STATED TASK: Could you recast the lines from the one containing "has height=477, width=613." through the last line as a numbered list, skipping any blank lines and leaving the pictures out?

-- Begin GIVEN DATA --

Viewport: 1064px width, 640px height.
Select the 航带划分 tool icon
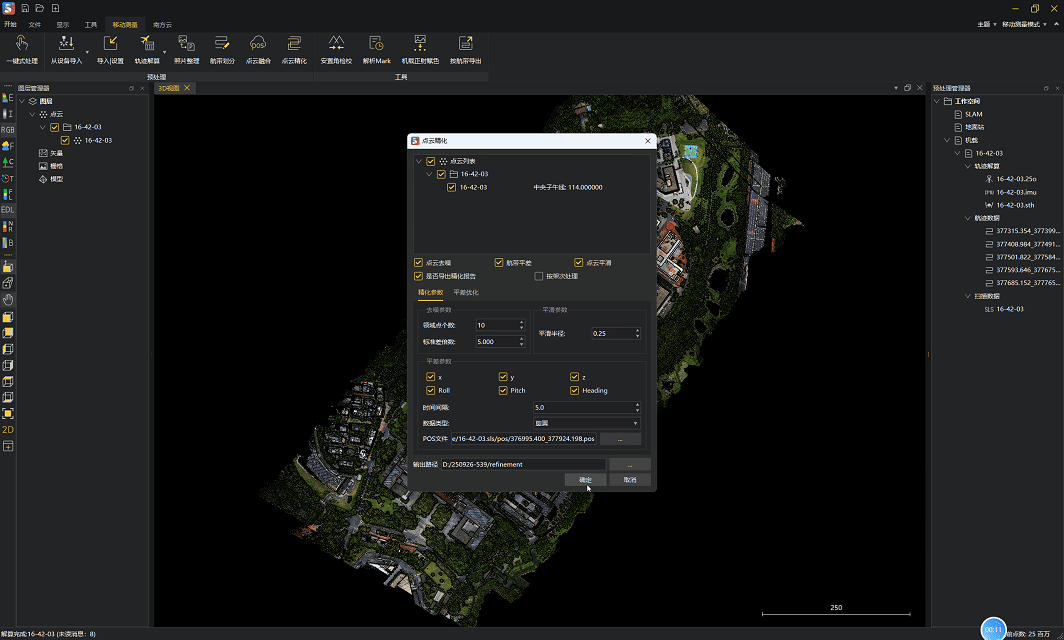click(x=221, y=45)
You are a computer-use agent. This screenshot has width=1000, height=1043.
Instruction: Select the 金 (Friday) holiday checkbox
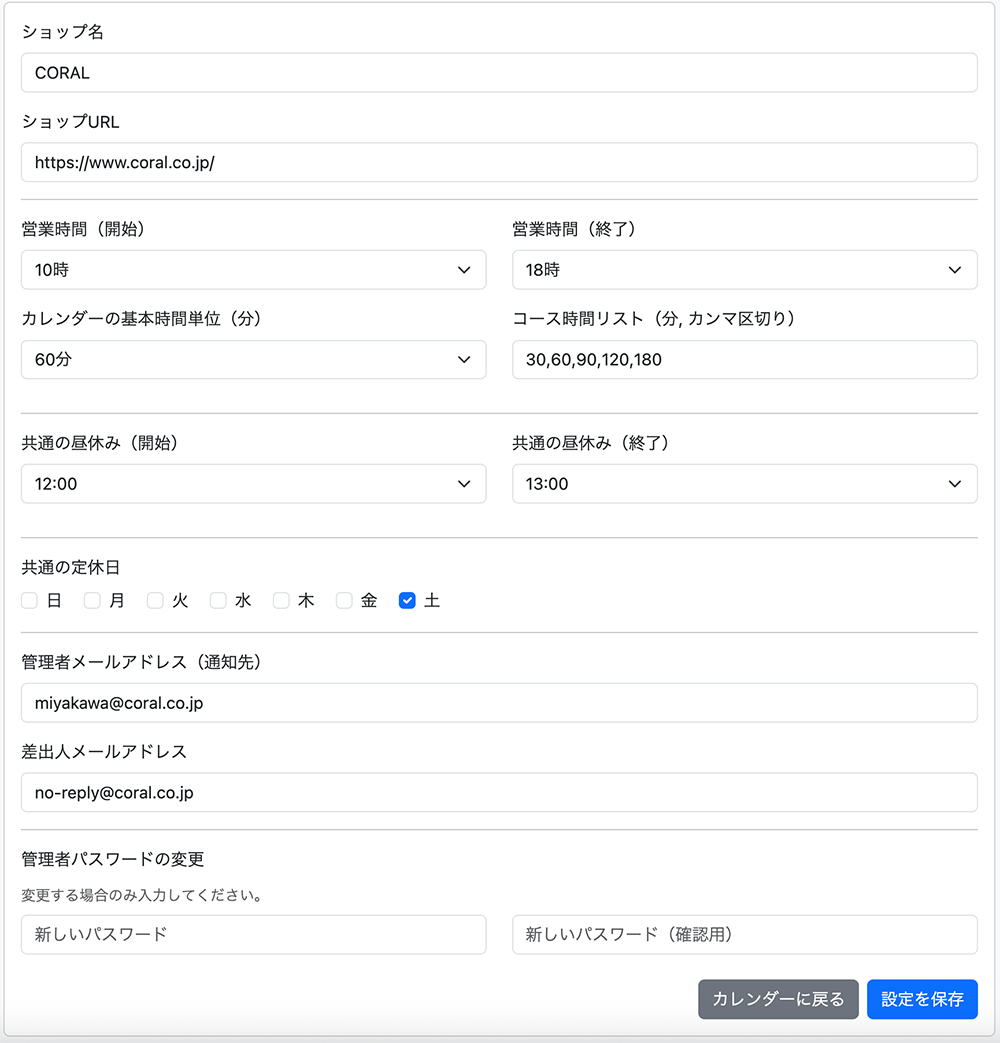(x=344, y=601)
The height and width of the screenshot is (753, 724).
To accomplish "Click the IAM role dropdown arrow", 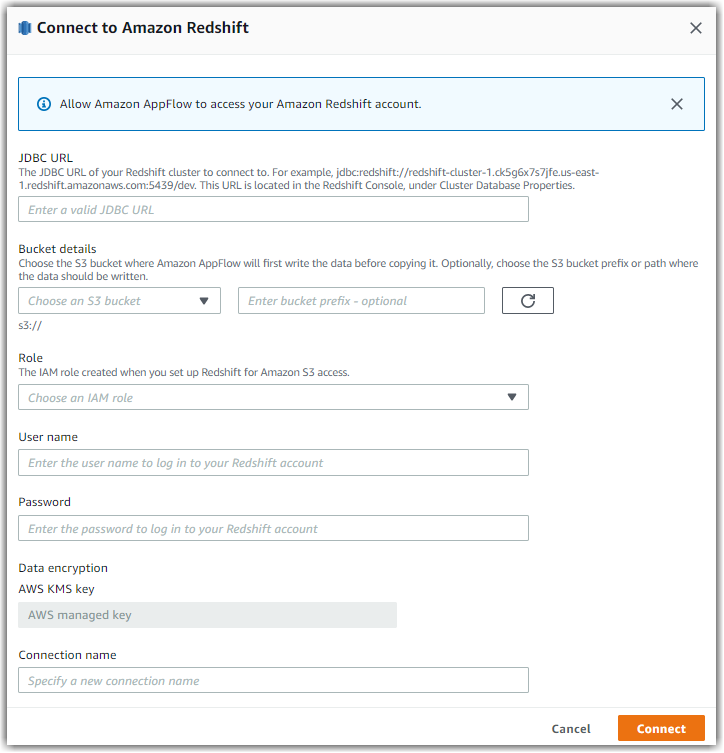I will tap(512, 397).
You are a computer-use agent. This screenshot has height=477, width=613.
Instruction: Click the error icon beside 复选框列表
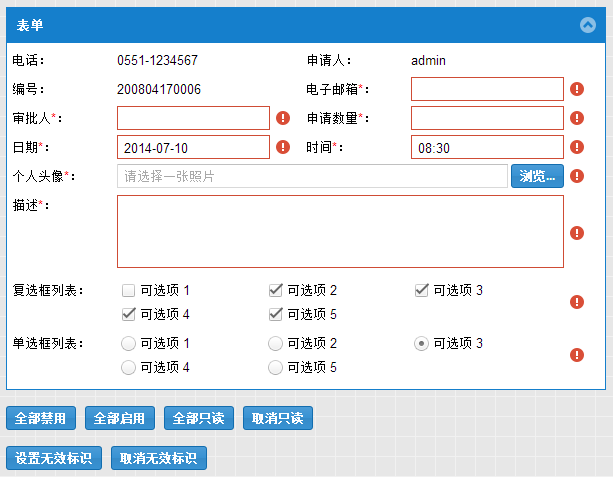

-- End GIVEN DATA --

ANSWER BELOW:
1. You are a computer-use agent. This screenshot has height=477, width=613.
2. Instruction: Click the error icon beside 复选框列表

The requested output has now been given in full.